Happens but in my experience is not the norm.


----------



## massaman (Aug 27, 2009)

well here is a new twist my male still is on the female and thought maybe neither was not interested and tried to separate them and the male wont let go of the female and so right now I am letting him stay on her till he wants to let go on his own to avoid harming either mantis!


----------



## ismart (Aug 27, 2009)

European males usally connect rather quickly.
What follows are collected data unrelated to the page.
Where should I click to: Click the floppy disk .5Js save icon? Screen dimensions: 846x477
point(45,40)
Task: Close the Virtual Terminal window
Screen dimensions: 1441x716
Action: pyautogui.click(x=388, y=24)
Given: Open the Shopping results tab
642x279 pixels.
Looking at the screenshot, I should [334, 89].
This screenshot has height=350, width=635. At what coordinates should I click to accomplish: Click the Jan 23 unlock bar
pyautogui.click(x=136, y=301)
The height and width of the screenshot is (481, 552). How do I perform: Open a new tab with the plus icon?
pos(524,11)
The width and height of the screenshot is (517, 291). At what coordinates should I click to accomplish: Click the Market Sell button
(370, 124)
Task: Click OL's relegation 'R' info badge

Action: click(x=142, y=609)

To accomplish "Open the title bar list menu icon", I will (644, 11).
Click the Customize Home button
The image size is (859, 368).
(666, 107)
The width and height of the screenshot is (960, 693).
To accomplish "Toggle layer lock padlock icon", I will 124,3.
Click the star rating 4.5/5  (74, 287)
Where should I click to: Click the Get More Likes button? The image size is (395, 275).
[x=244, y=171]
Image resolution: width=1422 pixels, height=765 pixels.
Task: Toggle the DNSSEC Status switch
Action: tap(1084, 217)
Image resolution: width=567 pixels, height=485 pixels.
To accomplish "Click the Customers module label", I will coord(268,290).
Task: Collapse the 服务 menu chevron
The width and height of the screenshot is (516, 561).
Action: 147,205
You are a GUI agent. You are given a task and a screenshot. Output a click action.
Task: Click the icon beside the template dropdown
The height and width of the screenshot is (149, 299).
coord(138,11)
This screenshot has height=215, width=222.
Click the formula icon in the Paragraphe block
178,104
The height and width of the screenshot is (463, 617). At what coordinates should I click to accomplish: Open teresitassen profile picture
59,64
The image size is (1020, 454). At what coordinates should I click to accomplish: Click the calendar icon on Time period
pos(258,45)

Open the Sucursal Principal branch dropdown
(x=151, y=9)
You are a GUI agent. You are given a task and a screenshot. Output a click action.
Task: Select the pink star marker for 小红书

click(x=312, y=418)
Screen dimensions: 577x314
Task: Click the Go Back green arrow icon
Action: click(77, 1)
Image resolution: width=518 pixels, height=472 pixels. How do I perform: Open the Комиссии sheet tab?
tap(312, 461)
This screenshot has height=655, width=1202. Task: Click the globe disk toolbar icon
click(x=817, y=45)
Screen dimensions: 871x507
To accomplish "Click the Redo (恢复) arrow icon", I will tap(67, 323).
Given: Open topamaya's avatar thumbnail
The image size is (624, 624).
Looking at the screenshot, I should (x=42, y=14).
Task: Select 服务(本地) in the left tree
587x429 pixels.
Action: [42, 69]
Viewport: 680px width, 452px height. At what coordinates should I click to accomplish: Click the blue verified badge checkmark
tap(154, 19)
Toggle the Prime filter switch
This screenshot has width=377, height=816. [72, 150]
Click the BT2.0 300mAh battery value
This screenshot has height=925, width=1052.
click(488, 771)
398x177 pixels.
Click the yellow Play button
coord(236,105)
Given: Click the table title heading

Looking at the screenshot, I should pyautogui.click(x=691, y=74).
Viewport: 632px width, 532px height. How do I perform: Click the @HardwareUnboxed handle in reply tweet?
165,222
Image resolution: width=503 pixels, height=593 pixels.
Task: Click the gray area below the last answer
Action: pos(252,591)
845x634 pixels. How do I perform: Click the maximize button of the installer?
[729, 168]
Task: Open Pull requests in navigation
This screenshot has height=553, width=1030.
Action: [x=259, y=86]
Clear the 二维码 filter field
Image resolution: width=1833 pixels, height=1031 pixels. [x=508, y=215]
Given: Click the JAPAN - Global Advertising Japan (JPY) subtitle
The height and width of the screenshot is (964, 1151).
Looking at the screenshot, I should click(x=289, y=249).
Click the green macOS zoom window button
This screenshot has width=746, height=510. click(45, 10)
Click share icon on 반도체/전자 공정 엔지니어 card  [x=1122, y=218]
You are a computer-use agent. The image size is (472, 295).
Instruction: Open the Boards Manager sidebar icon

You also have to keep in mind different species copulatate at different speeds whether it is how quickly they connect to how long they stay connected.


----------



## massaman (Aug 27, 2009)

well thats good to know and one a good note he finally made the connection and its ongoing and so far so good and will keep a eye on them and hope that he can make it in one piece instead of falling to pieces!


----------



## MantidLord (Aug 28, 2009)

exact same thing with my Europeans. But the male never kept copulating for more than ten minutes. Though the female (a couple of days later) is very fat and voracious so I believe he may have got the job done and she will lay soon. Good luck.


----------



## ismart (Aug 28, 2009)

MantidLord said:


> exact same thing with my Europeans. But the male never kept copulating for more than ten minutes. Though the female (a couple of days later) is very fat and voracious so I believe he may have got the job done and she will lay soon. Good luck.


Don't get your hopes up to high. Europeans usally stay connected for about three hours before the male jumps off.


----------



## Ntsees (Aug 28, 2009)

ismart said:


> Don't get your hopes up to high. Europeans usally stay connected for about three hours before the male jumps off.


Yeap, in my opinion, they mate too long (I'm glad I never had to experience the species that may mate even longer). At the end of one hour, I just feel like breaking them up (but I don't).


----------



## massaman (Aug 28, 2009)

well i had some previous creobroter gemmatus that took 4 hours and some little less to mate


----------



## ismart (Aug 28, 2009)

Ntsees said:


> Yeap, in my opinion, they mate too long (I'm glad I never had to experience the species that may mate even longer). At the end of one hour, I just feel like breaking them up (but I don't).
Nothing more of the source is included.